@danielhanchen Hi, could you please give some advice for this issue? DPO training failed with Deepspeed Zero3 offload.
pip install "unsloth[cu121-ampere-torch211] @ git+https://github.com/unslothai/unsloth.git"
torch 2.1.1+cu121
unsloth 2024.1
Driver Version: 535.129.03 CUDA Version: 12.2
Traceback (most recent call last):
File "/workspace/llm_tuning/DPO/LLaMA-Factory/src/train_bash.py", line 14, in <module>
main()
File "/workspace/llm_tuning/DPO/LLaMA-Factory/src/train_bash.py", line 5, in main
run_exp()
File "/workspace/llm_tuning/DPO/LLaMA-Factory/src/llmtuner/train/tuner.py", line 38, in run_exp
run_dpo(model_args, data_args, training_args, finetuning_args, callbacks)
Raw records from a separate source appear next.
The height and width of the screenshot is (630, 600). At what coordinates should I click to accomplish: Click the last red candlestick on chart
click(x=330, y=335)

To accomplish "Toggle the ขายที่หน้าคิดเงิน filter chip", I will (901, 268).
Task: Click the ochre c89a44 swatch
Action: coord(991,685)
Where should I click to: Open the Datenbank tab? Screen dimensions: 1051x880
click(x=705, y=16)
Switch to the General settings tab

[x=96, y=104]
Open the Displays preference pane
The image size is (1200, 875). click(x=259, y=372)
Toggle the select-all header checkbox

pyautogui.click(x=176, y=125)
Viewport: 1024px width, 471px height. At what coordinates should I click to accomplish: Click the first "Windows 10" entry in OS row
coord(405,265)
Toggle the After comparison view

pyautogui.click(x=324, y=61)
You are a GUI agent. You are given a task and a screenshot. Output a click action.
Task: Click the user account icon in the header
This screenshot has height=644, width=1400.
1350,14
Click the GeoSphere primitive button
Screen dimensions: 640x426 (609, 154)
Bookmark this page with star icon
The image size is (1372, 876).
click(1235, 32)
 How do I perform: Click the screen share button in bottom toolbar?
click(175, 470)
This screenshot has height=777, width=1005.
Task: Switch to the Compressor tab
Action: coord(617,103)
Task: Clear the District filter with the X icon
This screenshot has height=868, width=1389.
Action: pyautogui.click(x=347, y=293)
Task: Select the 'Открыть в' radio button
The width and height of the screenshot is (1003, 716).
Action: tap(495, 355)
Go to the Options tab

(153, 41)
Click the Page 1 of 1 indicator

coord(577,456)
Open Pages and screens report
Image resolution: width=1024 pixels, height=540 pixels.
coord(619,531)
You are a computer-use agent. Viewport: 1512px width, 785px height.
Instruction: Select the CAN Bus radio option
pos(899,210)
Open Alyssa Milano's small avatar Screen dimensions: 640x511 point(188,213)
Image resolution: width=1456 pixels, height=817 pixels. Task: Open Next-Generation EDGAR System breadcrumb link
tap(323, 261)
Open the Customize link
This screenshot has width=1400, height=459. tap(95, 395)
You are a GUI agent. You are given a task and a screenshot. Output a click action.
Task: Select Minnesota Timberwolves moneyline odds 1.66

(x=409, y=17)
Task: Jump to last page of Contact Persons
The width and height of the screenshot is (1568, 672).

File "/workspace/llm_tuning/DPO/LLaMA-Factory/src/llmtuner/train/dpo/workflow.py", line 30, in run_dpo
model = load_model(tokenizer, model_args, finetuning_args, training_args.do_train)
File "/workspace/llm_tuning/DPO/LLaMA-Factory/src/llmtuner/model/loader.py", line 83, in load_model
model, _ = FastLanguageModel.from_pretrained(**unsloth_kwargs)
File "/miniconda3/envs/llm_factory_unsloth_tf437/lib/python3.10/site-packages/unsloth/models/loader.py", line 79, in from_pretrained
return dispatch_model.from_pretrained(
File "/miniconda3/envs/llm_factory_unsloth_tf437/lib/python3.10/site-packages/unsloth/models/llama.py", line 689, in from_pretrained
model = FastLlamaModel.post_patch(model)
File "/miniconda3/envs/llm_factory_unsloth_tf437/lib/python3.10/site-packages/unsloth/models/llama.py", line 738, in post_patch
model.model.embed_tokens = torch.nn.Embedding.from_pretrained(model.model.embed_tokens.weight)
File "/miniconda3/envs/llm_factory_unsloth_tf437/lib/python3.10/site-packages/torch/nn/modules/sparse.py", line 210, in from_pretrained
assert embeddings.dim() == 2, \
AssertionError: Embeddings parameter is expected to be 2-dimensional
@danielhanchen Hi, could you please give some advice for this issue? DPO training failed with Deepspeed Zero3 offload.